Befire General Relativity, the planet Mercury was known to show a precession of its perihelion that could not be explained by Newtonian gravitation. Einstein's theory introduces (for Schwarzschild's metric), a correction factor of δU = -G(m₁+m₂)M²/(mc²)·(1/r³), so it is the case of b).
We know that the angle covered between rmin and rmax and back is
Δϕ = 2∫{r;rmin;rmax} (M/r²) · dr / ( 2m[E-U(r)] - M²/r² )¹⸍² .
We can perform a trick here, seeing that the factor (M/r²) can be obtained by differentiating the 1/()¹⸍² wrt M:
Δϕ = -2(∂/∂M)∫{r;rmin;rmax} · dr · ( 2m[E-U(r)] - M²/r² )¹⸍² .
Thanks to this trick, we avoid "spurious divergences".
Now we place U = -α/r + δU there:
Δϕ = -2(∂/∂M)∫{r;rmin;rmax} · dr · ( 2m[E + α/r + δU)] - M²/r² )¹⸍² .

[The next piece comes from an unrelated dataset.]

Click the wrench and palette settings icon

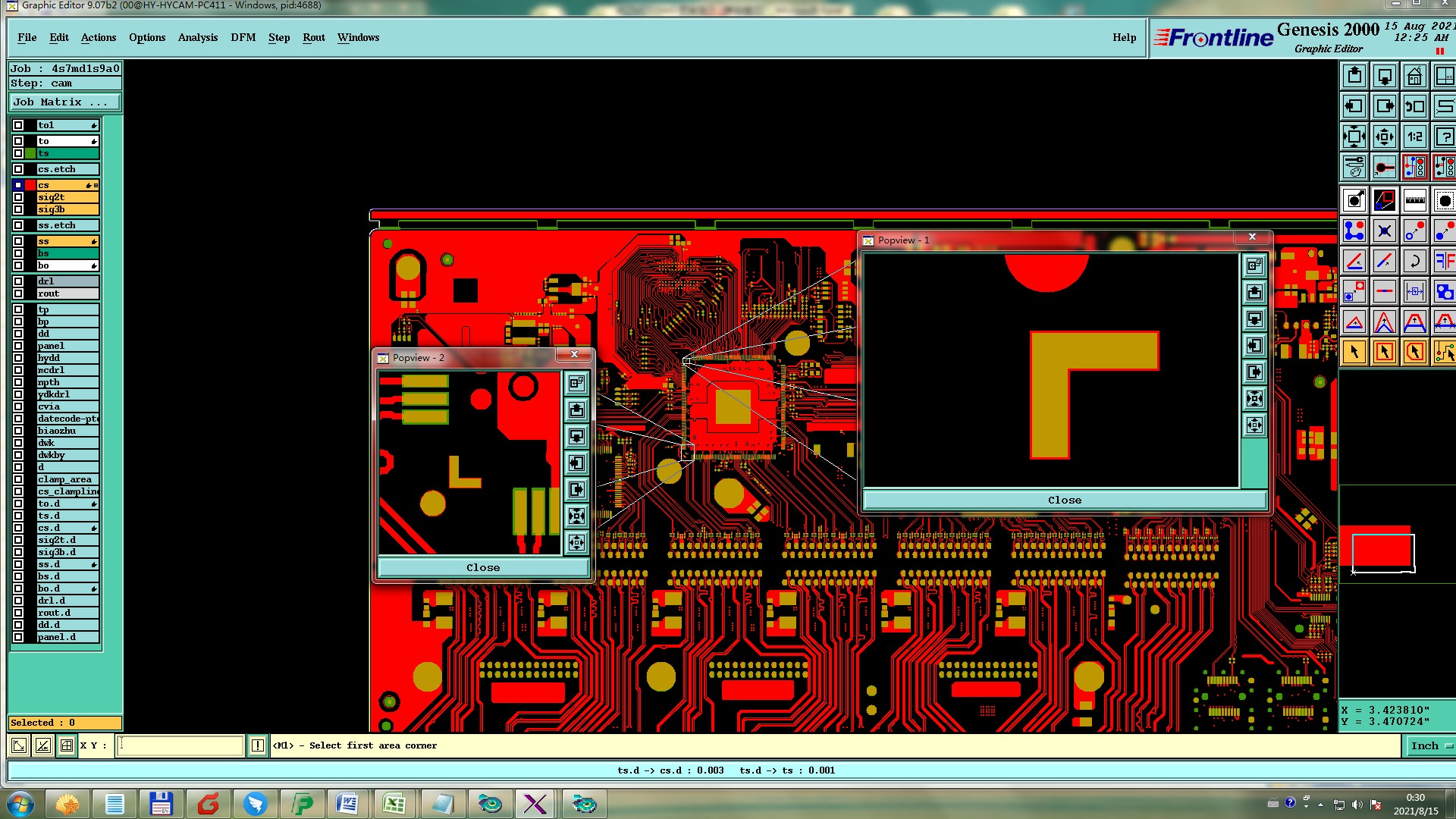click(1354, 166)
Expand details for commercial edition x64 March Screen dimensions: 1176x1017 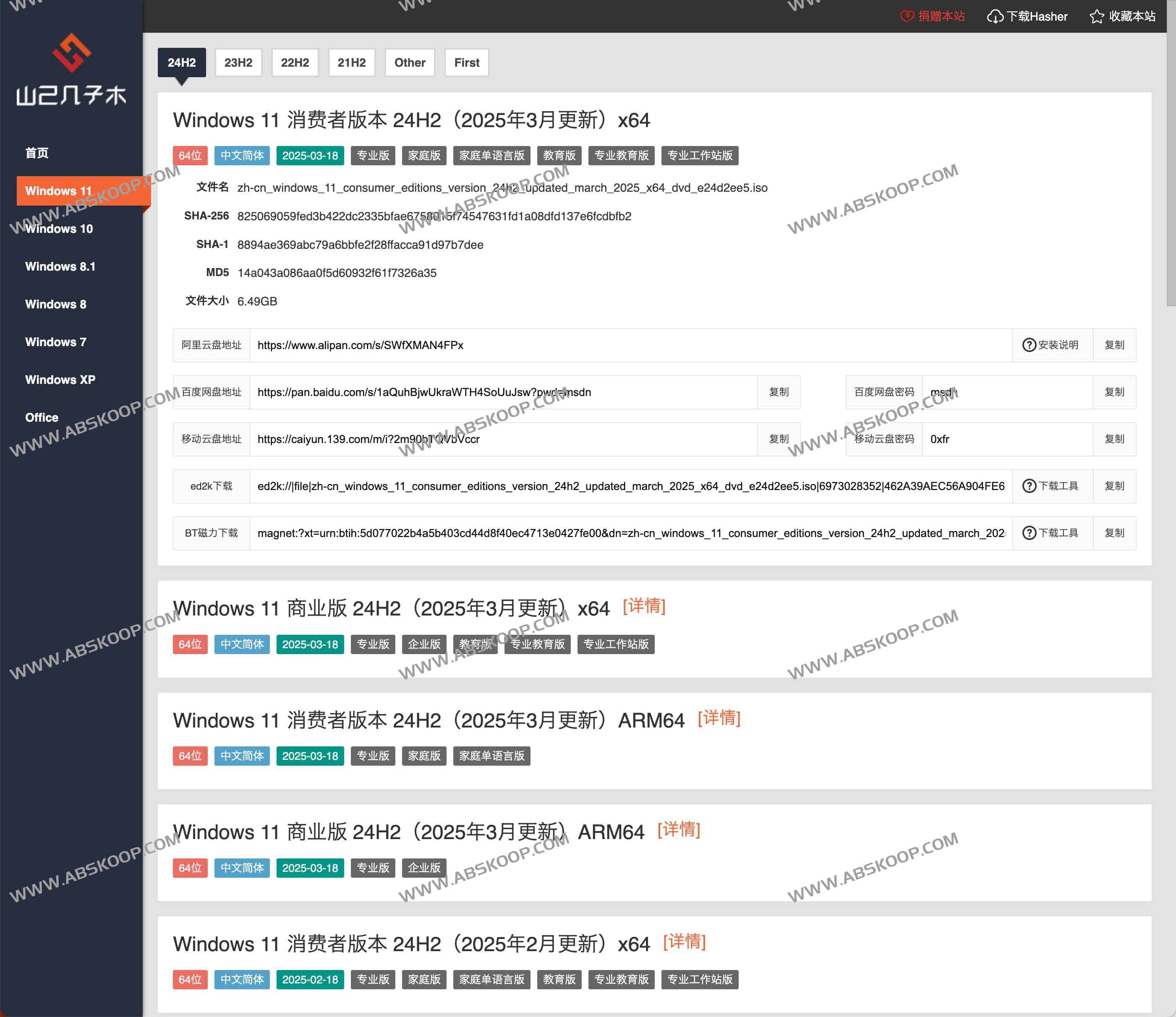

Now, since δU is supposed to be a correction, we expand the expression as powers of δU, only for 1st order. The 1st order is easy, since for a revolution we get 2π. Then, we only write the correction δϕ
δϕ = (∂/∂M)∫{r;rmin;rmax}·dr·(2mδU) / (2m[E + α/r)] - M²/r² )¹⸍² = *
The integration is now along the unperturbed motion. We change the integration over r to integration over ϕ between ϕ=0 and ϕ=π. The trick is to see that the integral contains now r²dϕ, so we can write
* = (∂/∂M)[ (2m/M) · ∫{ϕ;0;π}r²·δU·dϕ ].
The case a) gives
δϕ = (∂/∂M)[ (2m/M) · β ·∫{ϕ;0;π}·dϕ ] =
= 2πmβ·(∂/∂M)(1/M) = -2πmβ / M² = -2πβ / (αp),
where in the last step we have used the semi-latus rectum p = M²/(mα).
The case b) gives
δϕ = (∂/∂M)[ (2m/M) · γ ·∫{ϕ;0;π}·(1/r)·dϕ ].
We clearly need r(ϕ), which is given by
p/r = 1 + ε·cosϕ,
which is the equation of a conic section with one focus at the origin. Then.
δϕ = (∂/∂M)[ (2m/M) · γ ·∫{ϕ;0;π}·(1/p + ε·cosϕ/p)·dϕ ] =
= 2mγ·(∂/∂M)[ (1/M)·(ϕ/p + ε·sinϕ/p)|{ϕ;0;π} ] =
= 2mγ·(∂/∂M)[ (1/M)·(π/p)|{ϕ;0;π} ] .
Now be careful not to take p out of the integral, since p = M²/(mα), and then
δϕ = 2πm²αγ·(∂/∂M)·(1/M³) = 2παγm²·(-3·M⁻⁴) = = -6παγm²/M⁴ = -6παγm² / (p²·m²α²) = = -6πγ / (αp²).